# Direction:
Reproduce each of the items below line for line, changing no character.
================================
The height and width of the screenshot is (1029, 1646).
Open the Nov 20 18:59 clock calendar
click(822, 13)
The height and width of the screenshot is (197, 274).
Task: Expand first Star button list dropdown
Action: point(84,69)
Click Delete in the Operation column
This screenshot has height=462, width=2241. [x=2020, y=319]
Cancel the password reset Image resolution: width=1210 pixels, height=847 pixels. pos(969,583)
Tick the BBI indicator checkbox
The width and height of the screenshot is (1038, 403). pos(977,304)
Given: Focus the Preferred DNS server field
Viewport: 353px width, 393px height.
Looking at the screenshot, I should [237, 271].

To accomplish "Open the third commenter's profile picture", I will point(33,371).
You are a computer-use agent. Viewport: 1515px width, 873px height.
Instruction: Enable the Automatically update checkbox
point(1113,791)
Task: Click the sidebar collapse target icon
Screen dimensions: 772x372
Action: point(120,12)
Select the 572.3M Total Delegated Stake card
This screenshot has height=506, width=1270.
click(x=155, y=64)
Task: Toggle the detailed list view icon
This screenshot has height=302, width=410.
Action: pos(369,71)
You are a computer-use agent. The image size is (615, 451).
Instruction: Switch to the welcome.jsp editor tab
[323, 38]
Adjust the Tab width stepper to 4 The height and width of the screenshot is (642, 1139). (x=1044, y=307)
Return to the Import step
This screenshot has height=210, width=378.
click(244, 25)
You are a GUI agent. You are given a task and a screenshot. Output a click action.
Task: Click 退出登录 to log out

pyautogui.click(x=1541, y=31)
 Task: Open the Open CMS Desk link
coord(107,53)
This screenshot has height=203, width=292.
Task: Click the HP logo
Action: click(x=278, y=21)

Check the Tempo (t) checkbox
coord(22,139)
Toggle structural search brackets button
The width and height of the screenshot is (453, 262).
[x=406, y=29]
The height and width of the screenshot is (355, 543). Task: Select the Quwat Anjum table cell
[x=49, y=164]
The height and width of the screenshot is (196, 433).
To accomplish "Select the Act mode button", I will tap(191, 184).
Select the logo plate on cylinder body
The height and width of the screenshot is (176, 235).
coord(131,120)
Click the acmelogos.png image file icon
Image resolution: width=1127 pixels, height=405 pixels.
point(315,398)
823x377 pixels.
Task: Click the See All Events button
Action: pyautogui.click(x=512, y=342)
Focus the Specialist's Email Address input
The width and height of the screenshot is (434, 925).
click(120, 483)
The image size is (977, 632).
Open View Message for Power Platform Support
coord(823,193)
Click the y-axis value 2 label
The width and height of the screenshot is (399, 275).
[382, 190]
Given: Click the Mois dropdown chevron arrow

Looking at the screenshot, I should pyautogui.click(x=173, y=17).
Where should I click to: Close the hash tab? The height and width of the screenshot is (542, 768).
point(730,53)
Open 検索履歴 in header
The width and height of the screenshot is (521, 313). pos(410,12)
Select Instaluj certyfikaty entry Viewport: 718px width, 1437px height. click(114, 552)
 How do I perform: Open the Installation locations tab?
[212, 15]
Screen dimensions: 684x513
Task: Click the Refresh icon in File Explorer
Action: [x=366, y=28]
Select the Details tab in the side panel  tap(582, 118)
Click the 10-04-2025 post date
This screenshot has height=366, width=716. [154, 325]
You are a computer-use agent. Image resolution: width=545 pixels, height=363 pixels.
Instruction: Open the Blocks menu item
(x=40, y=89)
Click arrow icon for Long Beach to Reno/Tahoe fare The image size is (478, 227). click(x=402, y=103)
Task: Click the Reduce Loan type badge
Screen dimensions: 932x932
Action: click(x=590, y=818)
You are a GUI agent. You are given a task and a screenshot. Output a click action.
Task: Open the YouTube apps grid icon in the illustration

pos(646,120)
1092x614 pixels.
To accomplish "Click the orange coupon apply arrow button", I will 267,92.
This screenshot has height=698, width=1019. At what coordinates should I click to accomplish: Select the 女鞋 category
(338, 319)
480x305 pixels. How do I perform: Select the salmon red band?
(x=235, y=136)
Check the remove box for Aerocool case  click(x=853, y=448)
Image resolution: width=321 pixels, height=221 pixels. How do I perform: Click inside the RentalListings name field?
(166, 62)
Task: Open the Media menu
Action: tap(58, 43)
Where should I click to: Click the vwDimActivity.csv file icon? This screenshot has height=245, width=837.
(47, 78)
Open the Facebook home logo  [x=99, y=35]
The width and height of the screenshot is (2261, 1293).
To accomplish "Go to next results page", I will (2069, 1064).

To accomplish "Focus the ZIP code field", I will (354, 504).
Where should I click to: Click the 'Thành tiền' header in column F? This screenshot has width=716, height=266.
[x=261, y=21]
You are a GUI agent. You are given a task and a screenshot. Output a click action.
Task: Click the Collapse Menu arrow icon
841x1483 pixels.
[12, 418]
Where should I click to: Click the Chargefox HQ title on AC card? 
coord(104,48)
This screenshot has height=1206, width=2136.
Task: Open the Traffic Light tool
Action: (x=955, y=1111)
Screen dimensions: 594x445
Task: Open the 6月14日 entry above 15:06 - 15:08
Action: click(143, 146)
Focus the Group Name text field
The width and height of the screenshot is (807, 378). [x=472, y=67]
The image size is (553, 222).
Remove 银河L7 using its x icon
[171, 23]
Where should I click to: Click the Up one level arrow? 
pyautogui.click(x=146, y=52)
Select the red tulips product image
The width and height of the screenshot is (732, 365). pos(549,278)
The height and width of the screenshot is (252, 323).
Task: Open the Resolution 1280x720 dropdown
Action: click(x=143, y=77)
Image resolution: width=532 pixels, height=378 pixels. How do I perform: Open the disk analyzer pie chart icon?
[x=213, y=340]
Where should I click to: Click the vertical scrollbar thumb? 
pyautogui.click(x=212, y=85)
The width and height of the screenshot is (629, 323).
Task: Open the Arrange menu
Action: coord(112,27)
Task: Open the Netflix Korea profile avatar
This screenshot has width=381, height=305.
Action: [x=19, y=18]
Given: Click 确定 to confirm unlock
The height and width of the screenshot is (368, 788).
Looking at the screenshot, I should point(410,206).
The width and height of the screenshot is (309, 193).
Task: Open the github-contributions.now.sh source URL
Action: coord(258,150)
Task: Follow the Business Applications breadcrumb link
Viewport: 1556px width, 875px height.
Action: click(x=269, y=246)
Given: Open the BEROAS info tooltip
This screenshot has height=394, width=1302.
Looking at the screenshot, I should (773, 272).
================================
# Written answer:
The height and width of the screenshot is (1029, 1646).
Open the Nov 20 18:59 clock calendar
click(822, 13)
The height and width of the screenshot is (197, 274).
Task: Expand first Star button list dropdown
Action: point(84,69)
Click Delete in the Operation column
This screenshot has height=462, width=2241. [x=2020, y=319]
Cancel the password reset Image resolution: width=1210 pixels, height=847 pixels. pos(969,583)
Tick the BBI indicator checkbox
The width and height of the screenshot is (1038, 403). pos(977,304)
Given: Focus the Preferred DNS server field
Viewport: 353px width, 393px height.
Looking at the screenshot, I should [237, 271].

To accomplish "Open the third commenter's profile picture", I will point(33,371).
You are a computer-use agent. Viewport: 1515px width, 873px height.
Instruction: Enable the Automatically update checkbox
point(1113,791)
Task: Click the sidebar collapse target icon
Screen dimensions: 772x372
Action: point(120,12)
Select the 572.3M Total Delegated Stake card
This screenshot has height=506, width=1270.
click(x=155, y=64)
Task: Toggle the detailed list view icon
This screenshot has height=302, width=410.
Action: pos(369,71)
You are a computer-use agent. The image size is (615, 451).
Instruction: Switch to the welcome.jsp editor tab
[323, 38]
Adjust the Tab width stepper to 4 The height and width of the screenshot is (642, 1139). (x=1044, y=307)
Return to the Import step
This screenshot has height=210, width=378.
click(244, 25)
You are a GUI agent. You are given a task and a screenshot. Output a click action.
Task: Click 退出登录 to log out

pyautogui.click(x=1541, y=31)
 Task: Open the Open CMS Desk link
coord(107,53)
This screenshot has height=203, width=292.
Task: Click the HP logo
Action: click(x=278, y=21)

Check the Tempo (t) checkbox
coord(22,139)
Toggle structural search brackets button
The width and height of the screenshot is (453, 262).
[x=406, y=29]
The height and width of the screenshot is (355, 543). Task: Select the Quwat Anjum table cell
[x=49, y=164]
The height and width of the screenshot is (196, 433).
To accomplish "Select the Act mode button", I will tap(191, 184).
Select the logo plate on cylinder body
The height and width of the screenshot is (176, 235).
coord(131,120)
Click the acmelogos.png image file icon
Image resolution: width=1127 pixels, height=405 pixels.
point(315,398)
823x377 pixels.
Task: Click the See All Events button
Action: pyautogui.click(x=512, y=342)
Focus the Specialist's Email Address input
The width and height of the screenshot is (434, 925).
click(120, 483)
The image size is (977, 632).
Open View Message for Power Platform Support
coord(823,193)
Click the y-axis value 2 label
The width and height of the screenshot is (399, 275).
[382, 190]
Given: Click the Mois dropdown chevron arrow

Looking at the screenshot, I should pyautogui.click(x=173, y=17).
Where should I click to: Close the hash tab? The height and width of the screenshot is (542, 768).
point(730,53)
Open 検索履歴 in header
The width and height of the screenshot is (521, 313). pos(410,12)
Select Instaluj certyfikaty entry Viewport: 718px width, 1437px height. click(114, 552)
 How do I perform: Open the Installation locations tab?
[212, 15]
Screen dimensions: 684x513
Task: Click the Refresh icon in File Explorer
Action: [x=366, y=28]
Select the Details tab in the side panel  tap(582, 118)
Click the 10-04-2025 post date
This screenshot has height=366, width=716. [154, 325]
You are a computer-use agent. Image resolution: width=545 pixels, height=363 pixels.
Instruction: Open the Blocks menu item
(x=40, y=89)
Click arrow icon for Long Beach to Reno/Tahoe fare The image size is (478, 227). click(x=402, y=103)
Task: Click the Reduce Loan type badge
Screen dimensions: 932x932
Action: click(x=590, y=818)
You are a GUI agent. You are given a task and a screenshot. Output a click action.
Task: Open the YouTube apps grid icon in the illustration

pos(646,120)
1092x614 pixels.
To accomplish "Click the orange coupon apply arrow button", I will 267,92.
This screenshot has height=698, width=1019. At what coordinates should I click to accomplish: Select the 女鞋 category
(338, 319)
480x305 pixels. How do I perform: Select the salmon red band?
(x=235, y=136)
Check the remove box for Aerocool case  click(x=853, y=448)
Image resolution: width=321 pixels, height=221 pixels. How do I perform: Click inside the RentalListings name field?
(166, 62)
Task: Open the Media menu
Action: tap(58, 43)
Where should I click to: Click the vwDimActivity.csv file icon? This screenshot has height=245, width=837.
(47, 78)
Open the Facebook home logo  [x=99, y=35]
The width and height of the screenshot is (2261, 1293).
To accomplish "Go to next results page", I will (2069, 1064).

To accomplish "Focus the ZIP code field", I will (354, 504).
Where should I click to: Click the 'Thành tiền' header in column F? This screenshot has width=716, height=266.
[x=261, y=21]
You are a GUI agent. You are given a task and a screenshot. Output a click action.
Task: Click the Collapse Menu arrow icon
841x1483 pixels.
[12, 418]
Where should I click to: Click the Chargefox HQ title on AC card? 
coord(104,48)
This screenshot has height=1206, width=2136.
Task: Open the Traffic Light tool
Action: (x=955, y=1111)
Screen dimensions: 594x445
Task: Open the 6月14日 entry above 15:06 - 15:08
Action: click(143, 146)
Focus the Group Name text field
The width and height of the screenshot is (807, 378). [x=472, y=67]
The image size is (553, 222).
Remove 银河L7 using its x icon
[171, 23]
Where should I click to: Click the Up one level arrow? 
pyautogui.click(x=146, y=52)
Select the red tulips product image
The width and height of the screenshot is (732, 365). pos(549,278)
The height and width of the screenshot is (252, 323).
Task: Open the Resolution 1280x720 dropdown
Action: click(x=143, y=77)
Image resolution: width=532 pixels, height=378 pixels. How do I perform: Open the disk analyzer pie chart icon?
[x=213, y=340]
Where should I click to: Click the vertical scrollbar thumb? 
pyautogui.click(x=212, y=85)
The width and height of the screenshot is (629, 323).
Task: Open the Arrange menu
Action: coord(112,27)
Task: Open the Netflix Korea profile avatar
This screenshot has width=381, height=305.
Action: [x=19, y=18]
Given: Click 确定 to confirm unlock
The height and width of the screenshot is (368, 788).
Looking at the screenshot, I should point(410,206).
The width and height of the screenshot is (309, 193).
Task: Open the github-contributions.now.sh source URL
Action: coord(258,150)
Task: Follow the Business Applications breadcrumb link
Viewport: 1556px width, 875px height.
Action: click(x=269, y=246)
Given: Open the BEROAS info tooltip
This screenshot has height=394, width=1302.
Looking at the screenshot, I should (773, 272).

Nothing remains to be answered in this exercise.